International Olympic Committee (IOC) officials are set to take part in a discussion on the Canadian city's potential bid for the 2026 Winter Olympics tomorrow.
The event will be held at the Calgary Chamber of Commerce, with Chamber members and the public attending.
The IOC will be represented by Olympic Games executive director Christophe Dubi and Hannah Burns, head of promotion, Olympic Games and Olympic candidatures.
Calgary 2026 chair Scott Hutcheson will also be present at the event which has been titled "A conversation with the International Olympic Committee".
The ticketed event has been sold out.
The Calgary Chamber have said the IOC officials will have an "open and transparent conversation with business leaders".
"Currently, Calgary is in the process of determining whether or not to bid for the 2026 Olympic and Paralympic Winter Games," the Chamber stated.
"While this process continues, this is your opportunity to get informed about the factors that impact the Olympic bidding process."
It has been reported that the IOC officials will deliver a short presentation before a moderated discussion is led by Calgary Chamber President and chief executive Sandip Lalli.
The discussion is expected to last for two hours in The Edison Building.
The event comes at a key time, with a plebiscite on Calgary's potential bid expected to take place in November this year.
Rival groups Yes Calgary 2026 and No Calgary Olympics have emerged in recent months with both sides likely to step up campaigning as the vote approaches.
The IOC will hope the public discussion will help to allay concerns of Calgary residents.
The city has already hosted the Winter Games, in 1988.
While IOC President Thomas Bach claimed he was "not concerned" by the state of the Winter Olympic and Paralympic Games bid race, other bids have already collapsed.

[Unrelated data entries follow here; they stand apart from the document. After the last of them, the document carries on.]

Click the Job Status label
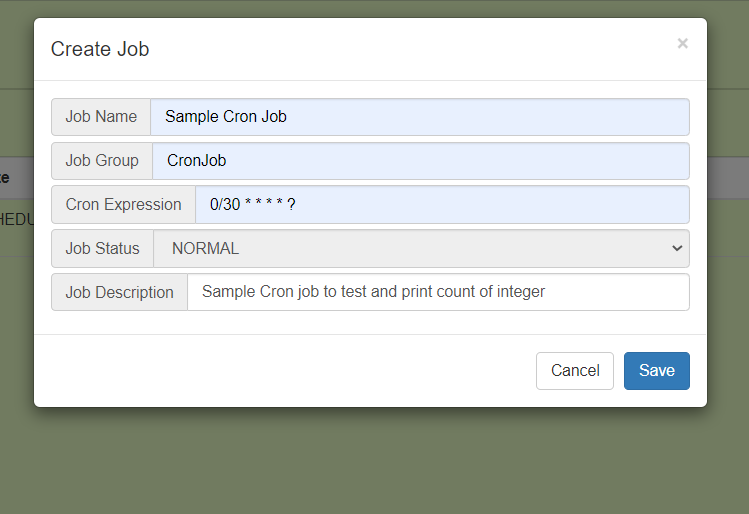This screenshot has height=514, width=749. point(102,249)
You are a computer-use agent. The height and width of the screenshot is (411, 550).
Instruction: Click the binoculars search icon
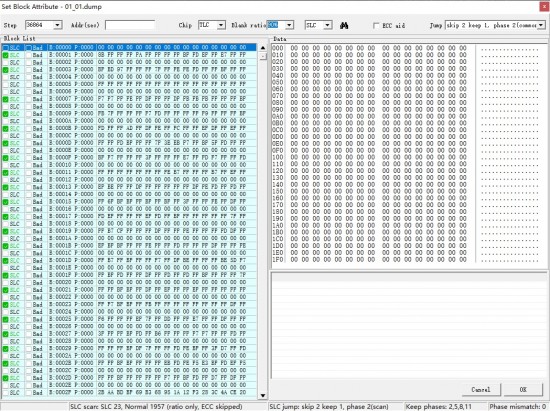344,25
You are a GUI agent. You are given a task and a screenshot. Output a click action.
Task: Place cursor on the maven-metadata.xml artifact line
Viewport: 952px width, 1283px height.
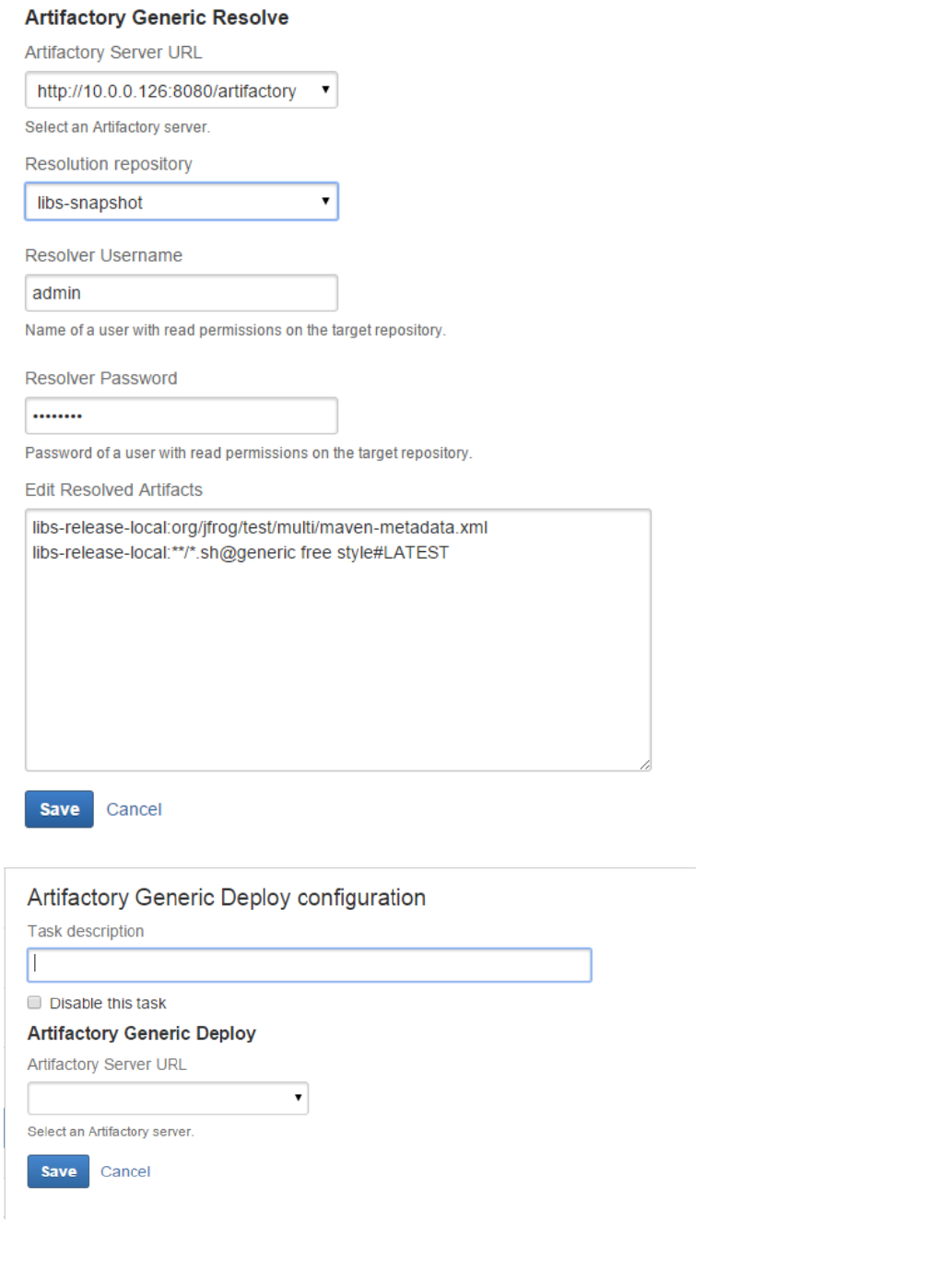pyautogui.click(x=260, y=527)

The most recent effort to fail was from Austrian city Graz, with a lack of support cited as the reason.
This was shortly after it was announced that a state-wide referendum would take place.
Graz was the second potential Austrian bid, emerging after a failed referendum in Innsbruck last year.
A bid from Sion in Switzerland was also ended in June after a failed vote.
Sweden's capital Stockholm, Erzurum in Turkey, Sapporo in Japan and a yet-to-be confirmed Italian city are also vying for the right to host the Games.
It is thought Sapporo are more interested in hosting the Games in 2030 while Stockholm currently lack support from the Swedish Government.
Italy have not named their preferred city yet and Erzurum is considered a risk for security reasons due to its relative proximity to the Syrian border.